For people in healthy relationships, hearing my motto for life can be somewhat gloomy or worse, outright ridiculous.
After having been in a relationship where my feelings mattered less and less as time went on, I realised I would be better off single. When I finally made the break, I felt rejuvenated and as if I could carry the world on my shoulders. Atlas, one of the great Greek Titans, I am not, but it sure felt as if Hercules himself moved me forward.
After years of seeing friends or family stuck in relationships that should not be, my resolve is to remain single. Having said that, if there is a worthy male specimen out there who is able to look past my condition, finds my quirks hilarious, wants to feed me ice cream for breakfast, stare into my blue blinkers all night and wants to go for midnight strolls on the beach, I might just reassess my stance on singledom.
So yes, I admit, I am an old romantic soul, the type that for once wants the man to make the first step. I’ve done the chasing a few times in the past and it is so “Been there, done that!”
Questions in regards to having a relationship combined with my illness are present, though, as I often think of friends who have children, and who seem to struggle physically. On the other hand, I wonder if choosing a career over having a family was wise before life with MS. But it matters not.
Living with MS, degenerative and progressive, sometimes feels as if there are two entities living inside my brain. MS… and myself. MS wants to progress and make me more and more dependent on medication, hospitals, and loved ones, but I want to stay utterly, utterly independent.
Those who know me say that I do have a mind of my own, not in an angry or selfish way, but marching to the beat of what is considered normal is not something I am always willing to do, especially when my freedom is considered. However, I am not MS and MS is not me. It may reside inside my brain but that is where the relationship ends. I accept it is there, but it will not make me long for a relationship just to be in a relationship, or to have someone present to care for me day in, day out. Utterly independent, indeed.
When I was diagnosed, ‘Why me?’ questions only lasted for about 5 seconds, not even long enough to think of an answer. ‘Will I die because of it?’ questions only came to the fore after surviving a superbug that tried hard pulling me into my six-feet-under. ‘Will I end up in a wheelchair?’ does seem to pop up every now and then, but not enough to lose any sleep over it.
As you can tell, I have my illness figured out pretty well, but what if a potential boyfriend decides that he will make up his own mind after, you can guess, “informing” himself based on awful stories about MS on the internet? Will Mr. Loverman walk away? Run, perhaps? Jet off to newer pastures because he figures that having a girlfriend with MS is just not something he will ever be able to accept?

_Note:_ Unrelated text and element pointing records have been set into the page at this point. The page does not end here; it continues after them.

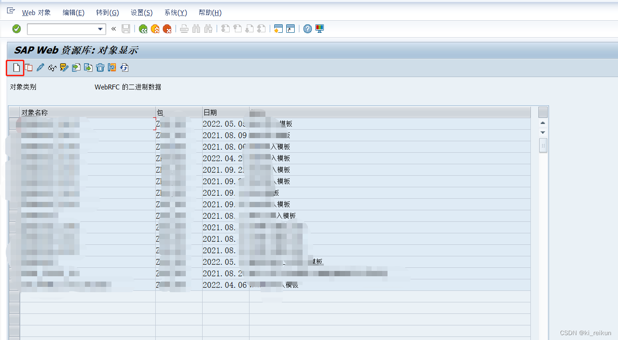Open the 设置(S) menu
The image size is (618, 340).
click(141, 12)
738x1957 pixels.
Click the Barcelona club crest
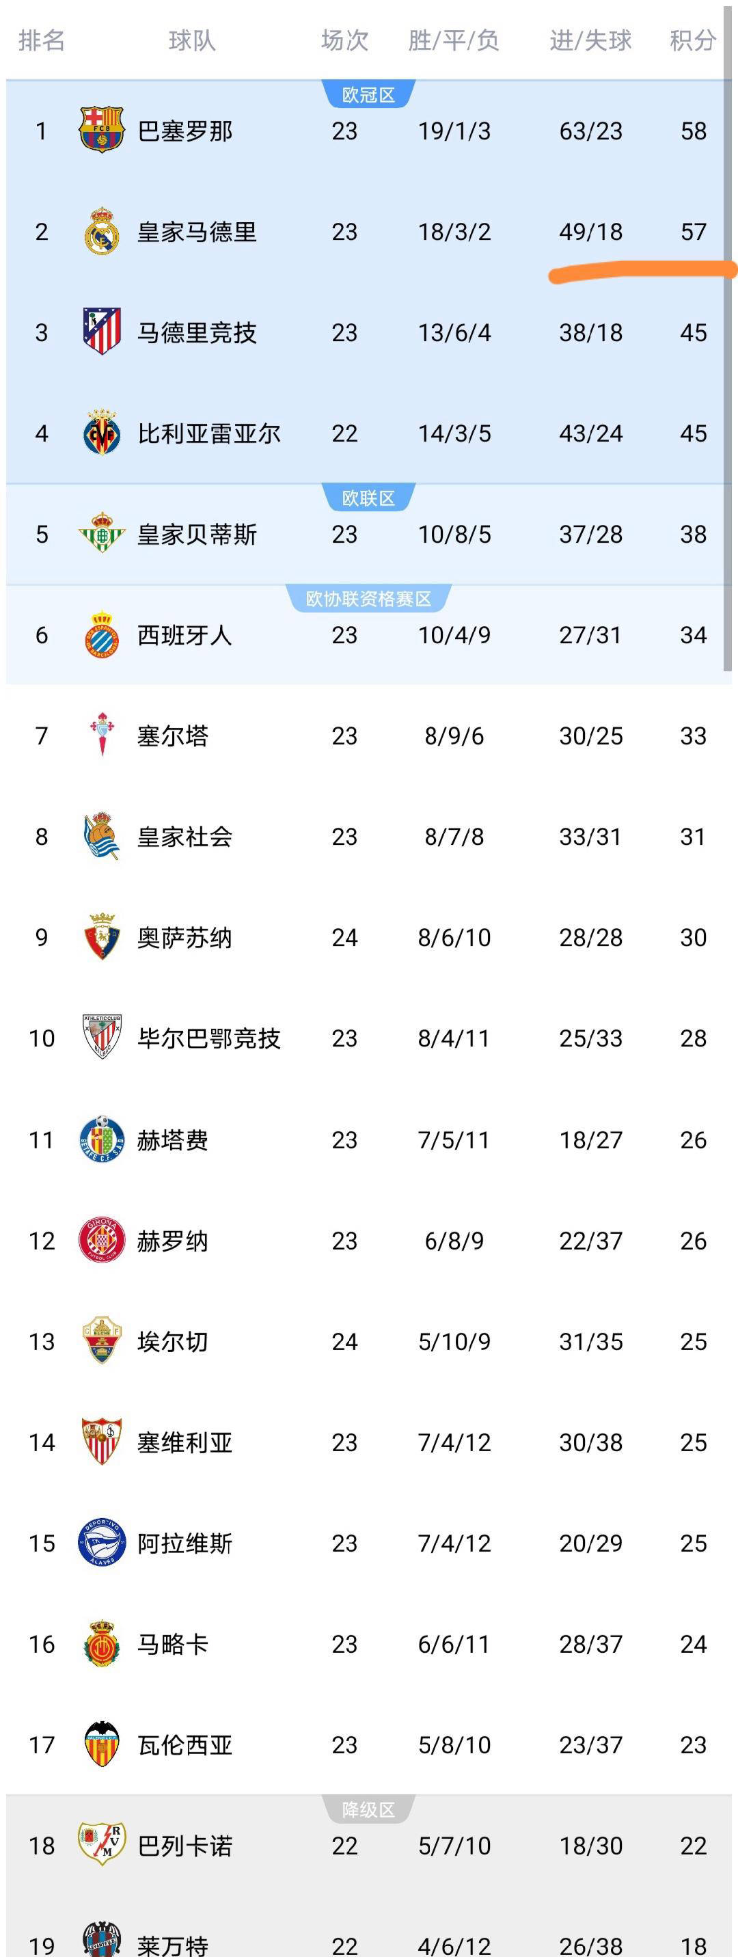pyautogui.click(x=102, y=131)
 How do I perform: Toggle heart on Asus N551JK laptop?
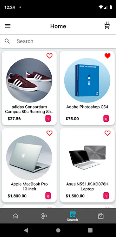[x=108, y=133]

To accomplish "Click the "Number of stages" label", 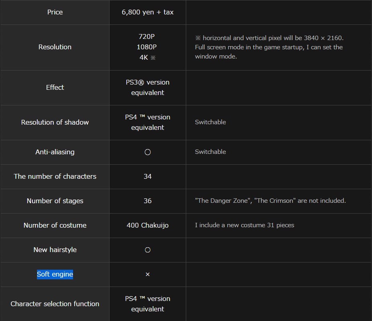I will (55, 201).
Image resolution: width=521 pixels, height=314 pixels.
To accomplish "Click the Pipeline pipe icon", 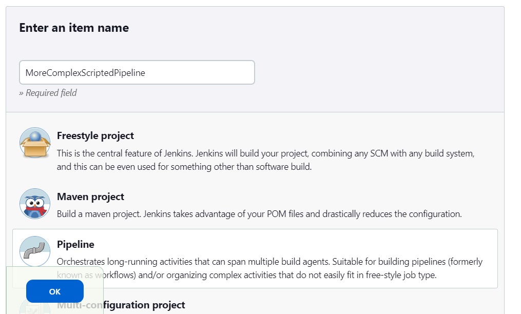I will [x=35, y=251].
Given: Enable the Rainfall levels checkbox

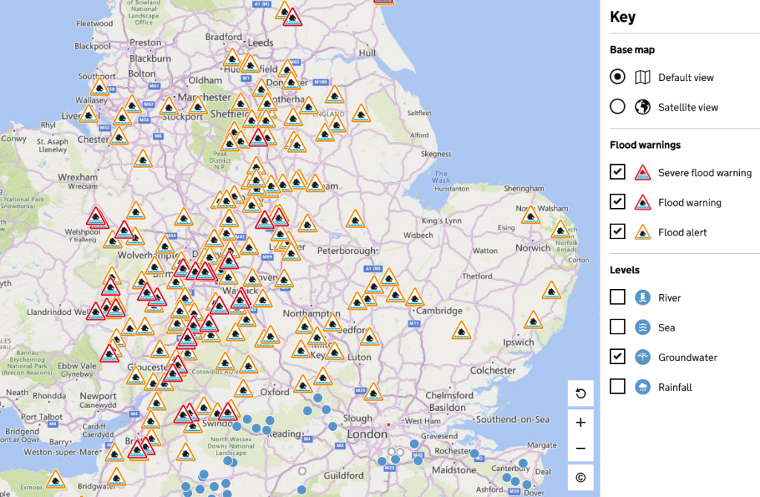Looking at the screenshot, I should click(x=618, y=386).
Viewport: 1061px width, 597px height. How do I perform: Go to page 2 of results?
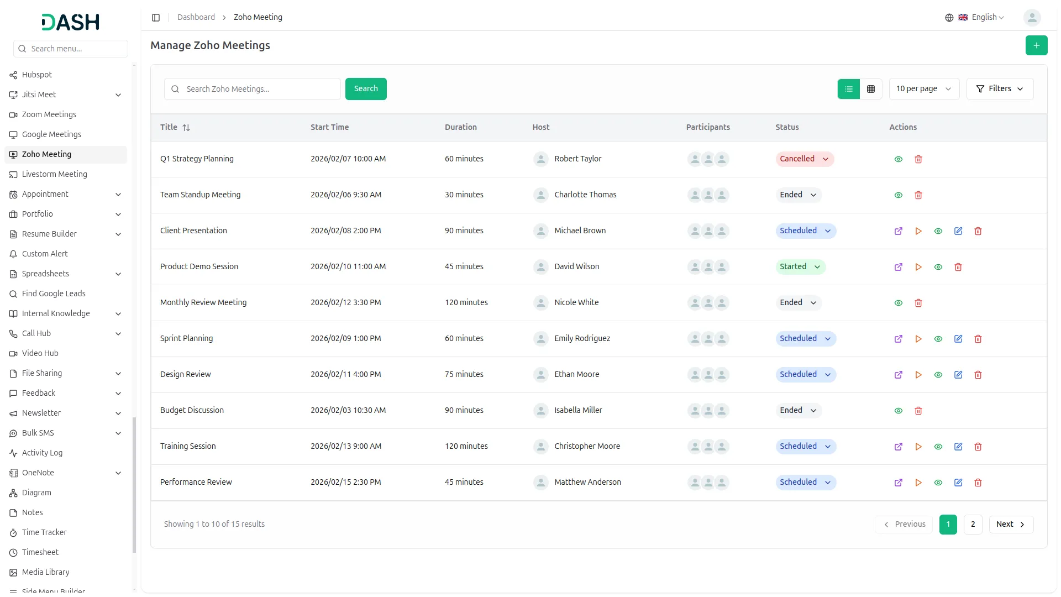pyautogui.click(x=972, y=525)
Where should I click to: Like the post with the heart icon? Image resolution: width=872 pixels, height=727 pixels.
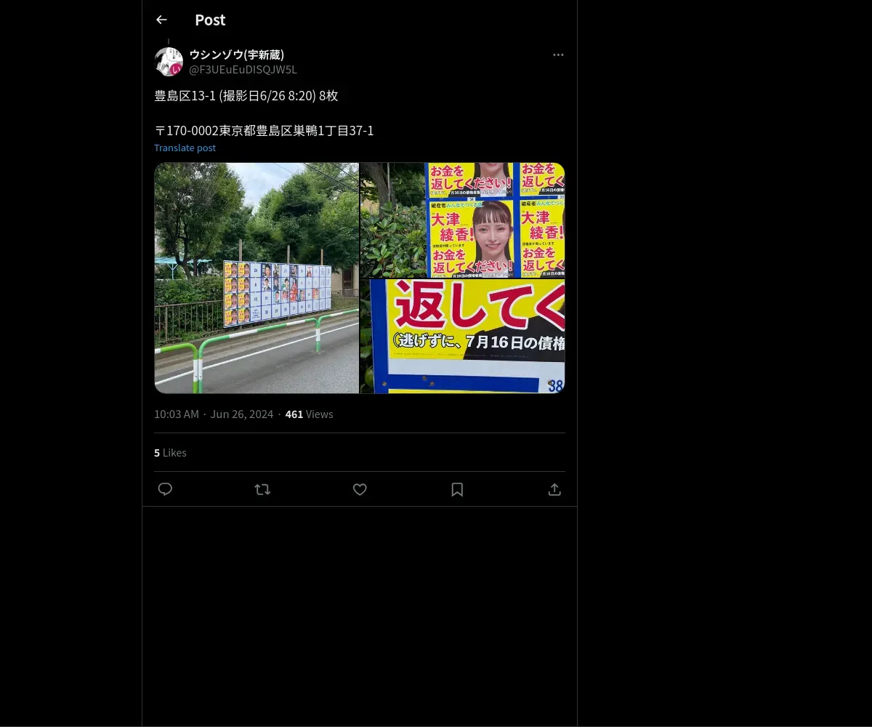pos(360,489)
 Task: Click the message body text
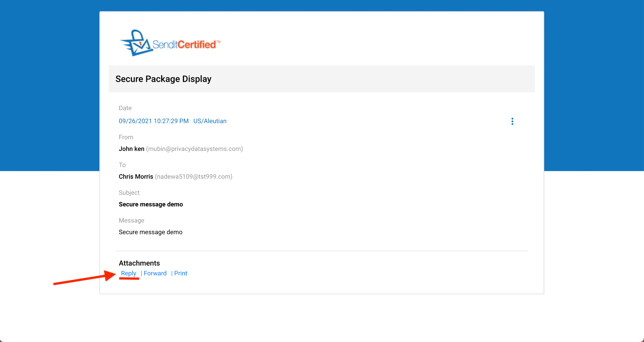point(150,232)
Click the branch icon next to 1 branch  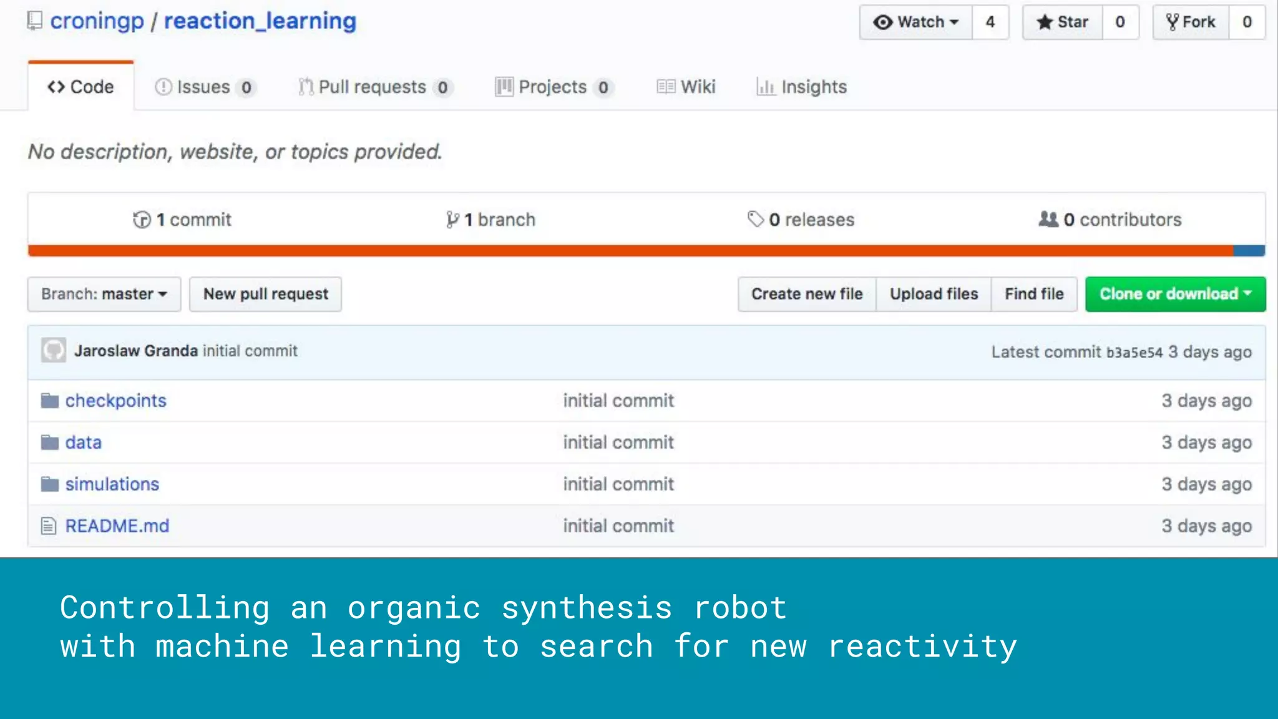(452, 220)
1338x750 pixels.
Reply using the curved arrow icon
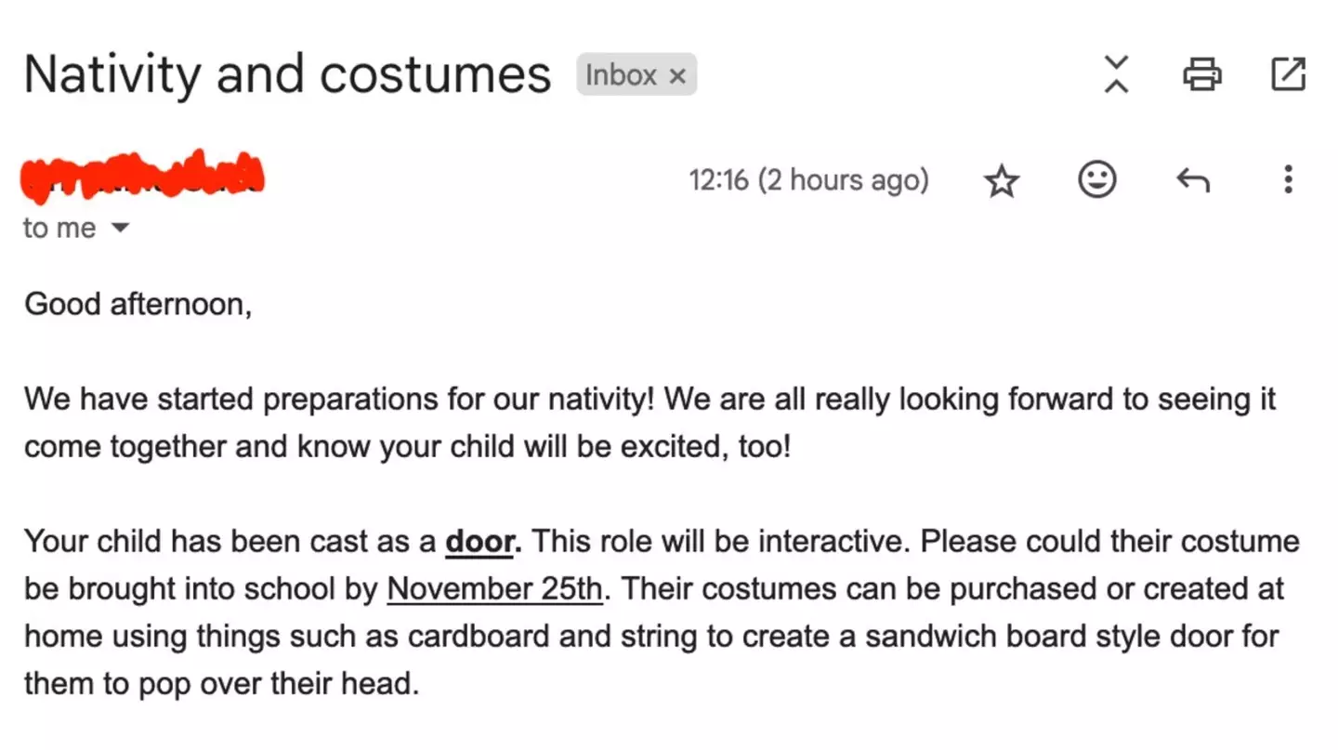(1193, 179)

In fact, over the past 4 years or so, two potential boyfriends essentially did decide they couldn’t handle my illness. If they cannot handle it, what do I have to do/say when I am the one living with that illness inside me? Is it selfishness on their part? Lack of understanding?
I strongly believe Mr. Right is out there, and that he will understand, hope for me and be there when MS does decide it’s time to up the ante. I have time on my side though. And the will to fight every second of every single day. More than likely I will remain standing on my own two feet with a wheelchair nowhere to be found. And that is not something to be afraid of.